L'analyse du professeur
Le mépris peut avoir deux significations assez proches. D’une part, il s’agit d’un sentiment par lequel on juge une personne indigne d’égards, d’estime, d’attention, de considération, sentiment par lequel on ne fait aucun cas d’une chose. D’autre part, le mépris est aussi un sentiment par lequel on s’élève au-dessus de ce que redoutent les hommes ou de ce qui les attire (le mépris du danger par exemple). Le fait de mépriser autrui semble procéder du premier sens et devoir être nécessairement condamné moralement. En effet, ne pensons-nous pas que tout homme est digne d’attention et de valeur ? Au nom de quoi pouvons-nous nous autoriser à mépriser autrui ? Tout le problème sera donc de comprendre ce qui justifie le mépris, c’est-à-dire de s’interroger si la nature de la morale afin de savoir si elle interdit par principe le mépris de l’homme et donne à l’humanité une valeur absolue.

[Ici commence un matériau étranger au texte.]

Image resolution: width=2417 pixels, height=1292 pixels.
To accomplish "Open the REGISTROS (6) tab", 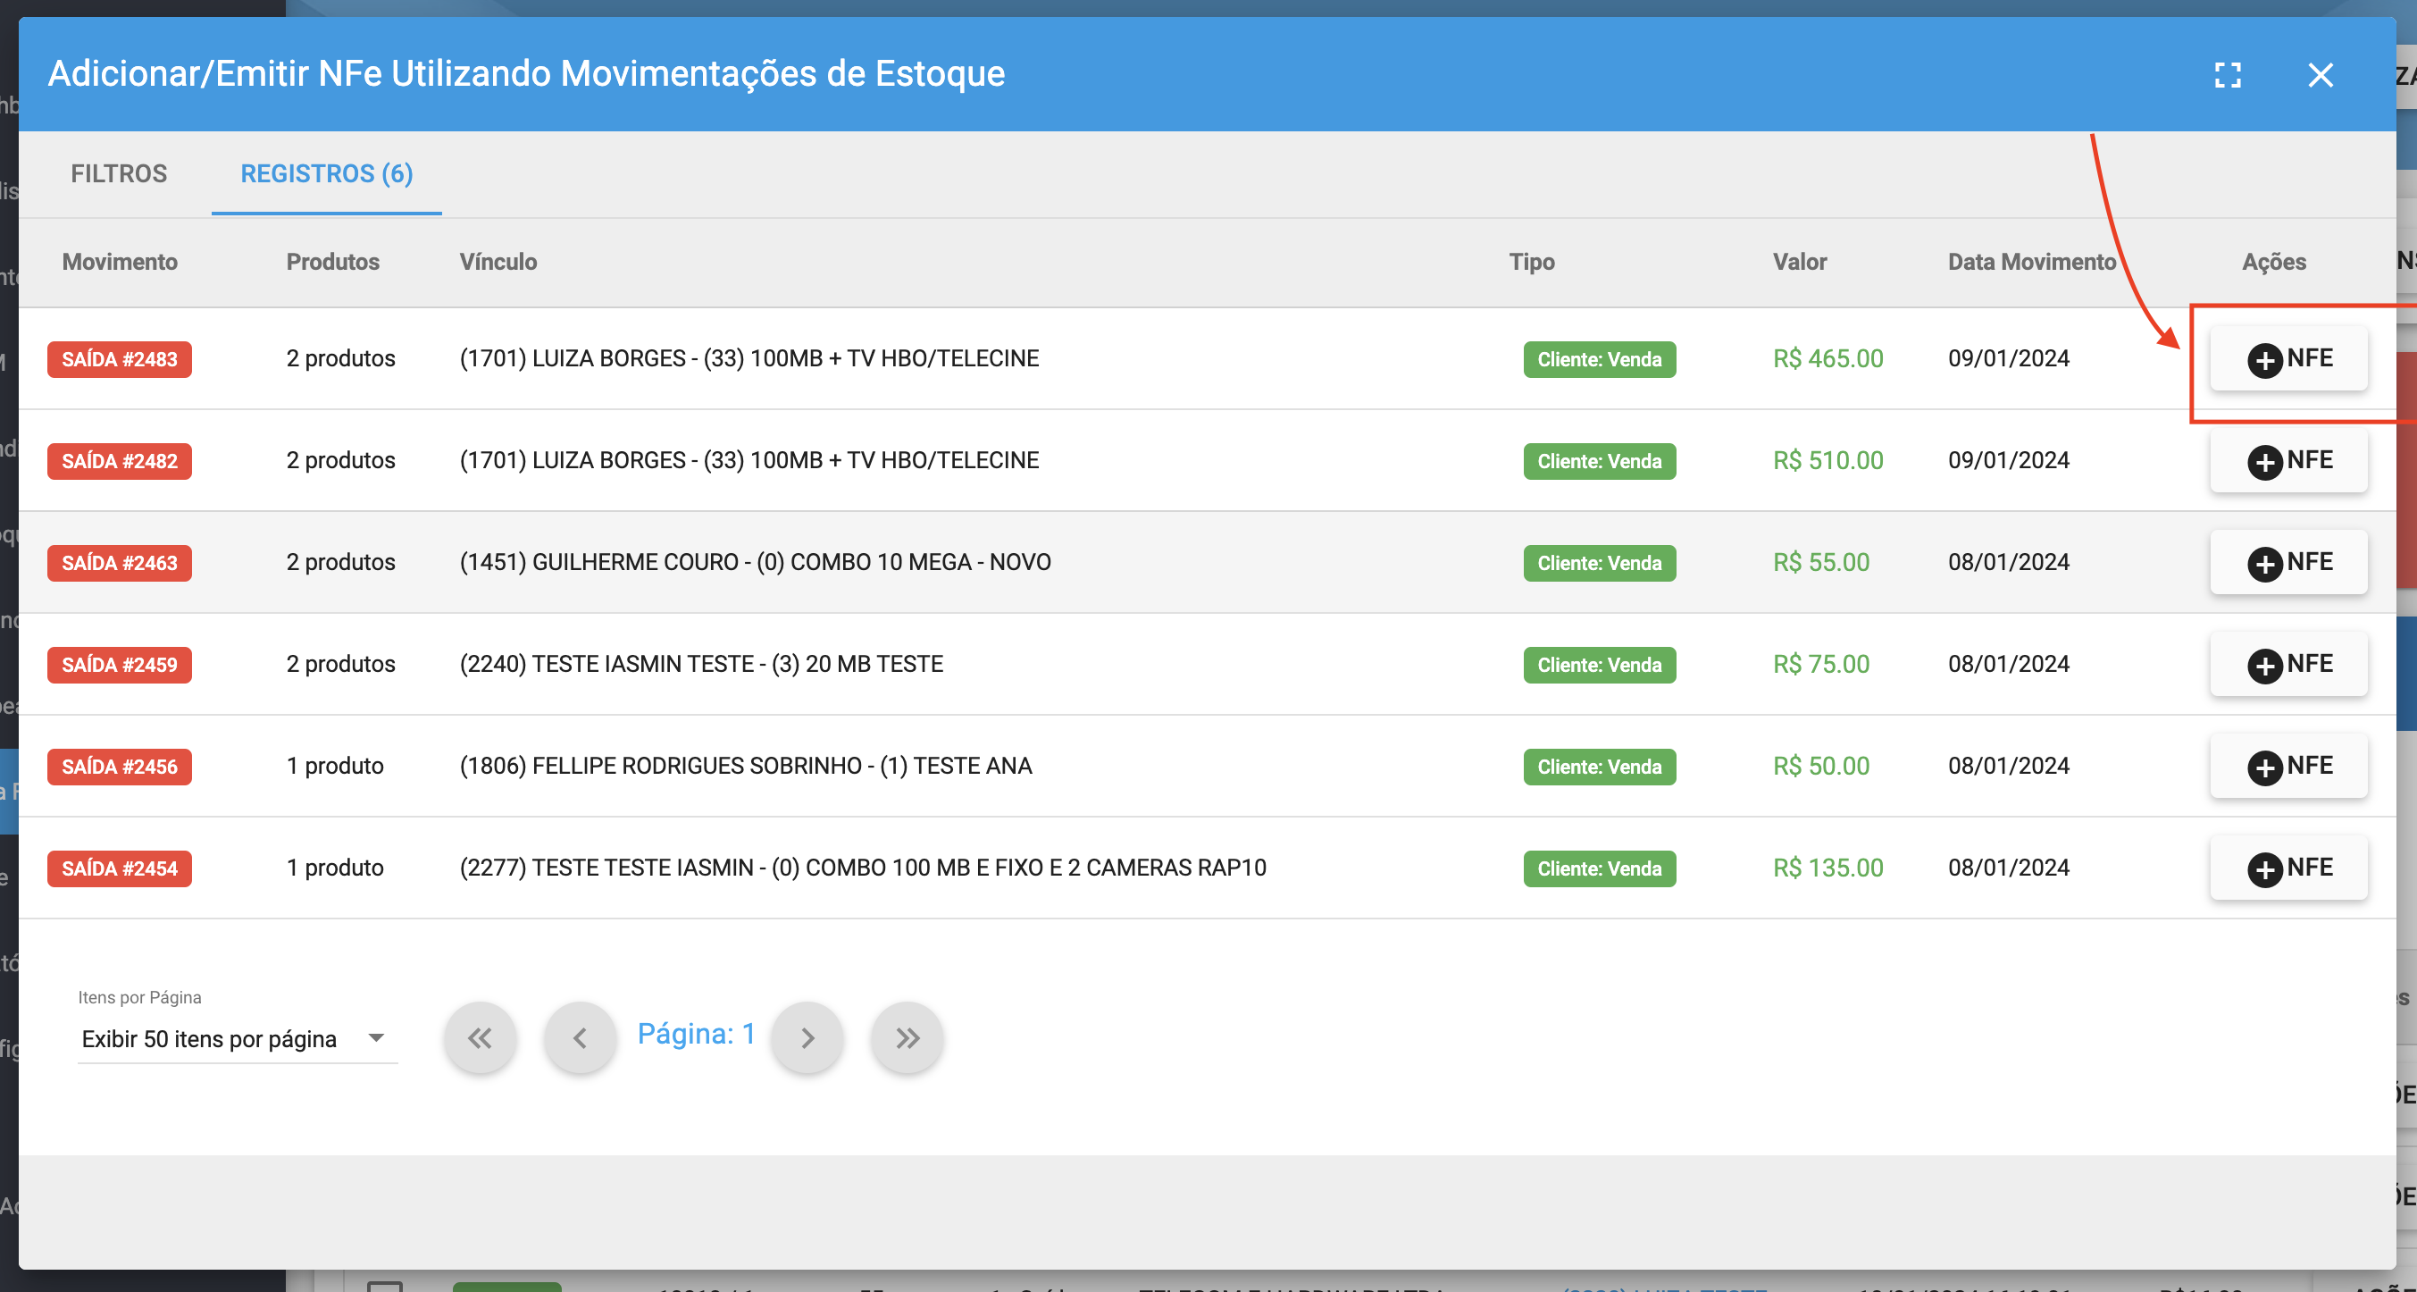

Ce sujet recouvre donc un paradoxe initial : le fait que le mépris permette de s’affirmer contre les dangers extérieurs en montre la valeur constitutive (le mépris désigne ainsi le courage de celui qui ose s’affirmer et ne recule pas devant ce qui lui est le plus intime), mais entre en contradiction avec le fait que le mépris a bien souvent des conséquences détestables, puisqu’il manifeste en même temps l’orgueil ou la prétention de celui qui s’affirme sans respecter ce à quoi il se mesure.
[...]
Plan proposé
Partie 1
a
Le mépris semble découler naturellement de l’attitude de l’homme qui a besoin de croire que ce qu’il fait est bon, c’est-à-dire qu’il possède un jugement moral pertinent et qu’il peut ainsi se fier à son jugement pour agir de façon juste et défendre ses valeurs.
b
En ce sens, celui qui méprise rejette les valeurs des autres et considère qu’ils s’opposent injustement à lui.
c
Dès lors, si la dévalorisation des autres est la conséquence de la valorisation de soi, le mépris n’est pas une attitude détestable par elle-même : le mépris est le propre au contraire de celui qui est engagé, et qui défend une morale et ne se contente pas de la position nihiliste du rejet.
Partie 2
a
Toutefois, le fait que ce mépris moral est ancré sur un jugement individualiste pose problème, en ce qu’il pose l’individu comme le seul fondement de ses critères de valeurs, au prix parfois d’une opposition problématique à la morale du plus grand nombre.
b
Le mépris est-il encore défendable lorsqu’il conduit l’individu à s’affirmer contre une conception collective de la moralité ? L’isolement de l’individu paraît au contraire n’être que le fruit d’une erreur de jugement d’autant plus dommageable qu’aucun argument ne semble pouvoir convaincre celui qui méprise, puisqu’il s’enferme dans la conviction que ses valeurs sont les plus élevées.
c
Dès lors, le mépris est immanquablement immoral dans la mesure où une morale qui ne serait pas définie de façon altruiste n’est que vainement morale, puisqu’elle ne fait que confirmer l’individu dans sa solitude et son égoïsme.
Partie 3
a
À cet égard, nous pouvons essayer de combler le fossé entre morale individuelle et morale collective en montrant que la morale individualiste est incohérente dès l’instant où elle pense l’individu comme radicalement indépendant des autres. La seule morale cohérente est celle qui exige que l’on considère l’autre comme autre soi-même.
b
Dès lors, si la dignité humaine s’impose par principe, c’est d’abord parce que la reconnaissance de l’autre est la condition de la reconnaissance de moi-même en tant qu’humain, c’est-à-dire en tant que je possède une dignité fondée sur mon droit à affirmer des valeurs propres.
c
En outre, le fait de respecter l’autre découle du fait que cet autre est également celui qui assure les conditions de mon développement et de mon bien-être. Le mépris est donc immoral tant en un sens collectif qu’en un sens individualiste.